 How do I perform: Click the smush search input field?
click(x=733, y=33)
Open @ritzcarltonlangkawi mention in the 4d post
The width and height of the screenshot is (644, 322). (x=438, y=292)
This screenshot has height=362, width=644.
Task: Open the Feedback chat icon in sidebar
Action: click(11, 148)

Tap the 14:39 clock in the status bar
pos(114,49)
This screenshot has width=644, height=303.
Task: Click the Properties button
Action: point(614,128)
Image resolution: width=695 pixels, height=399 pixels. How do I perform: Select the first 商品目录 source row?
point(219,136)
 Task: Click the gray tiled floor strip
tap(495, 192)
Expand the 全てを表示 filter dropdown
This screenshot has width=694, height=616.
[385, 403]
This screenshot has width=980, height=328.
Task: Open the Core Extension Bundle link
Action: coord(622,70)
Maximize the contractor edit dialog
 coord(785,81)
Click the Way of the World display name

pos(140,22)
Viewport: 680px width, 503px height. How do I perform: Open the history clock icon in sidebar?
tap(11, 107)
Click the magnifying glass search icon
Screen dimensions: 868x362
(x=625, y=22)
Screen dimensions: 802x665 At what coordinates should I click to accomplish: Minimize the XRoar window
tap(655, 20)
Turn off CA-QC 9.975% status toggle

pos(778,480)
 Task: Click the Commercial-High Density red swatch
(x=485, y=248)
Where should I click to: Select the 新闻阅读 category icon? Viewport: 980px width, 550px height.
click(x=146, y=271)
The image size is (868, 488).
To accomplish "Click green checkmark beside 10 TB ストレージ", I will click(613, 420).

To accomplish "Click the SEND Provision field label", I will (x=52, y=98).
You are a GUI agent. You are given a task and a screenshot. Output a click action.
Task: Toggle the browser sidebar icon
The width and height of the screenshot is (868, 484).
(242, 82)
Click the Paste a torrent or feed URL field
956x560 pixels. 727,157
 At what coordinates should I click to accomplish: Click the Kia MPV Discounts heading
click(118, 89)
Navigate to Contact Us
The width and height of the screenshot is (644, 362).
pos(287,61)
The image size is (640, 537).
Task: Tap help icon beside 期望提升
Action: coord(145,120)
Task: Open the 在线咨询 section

=-=-=-=-=

For each line in the data that holds the word "will", copy the line.

Completed task:
To accomplish "Click green checkmark beside 10 TB ストレージ", I will click(613, 420).
To accomplish "Click the SEND Provision field label", I will (x=52, y=98).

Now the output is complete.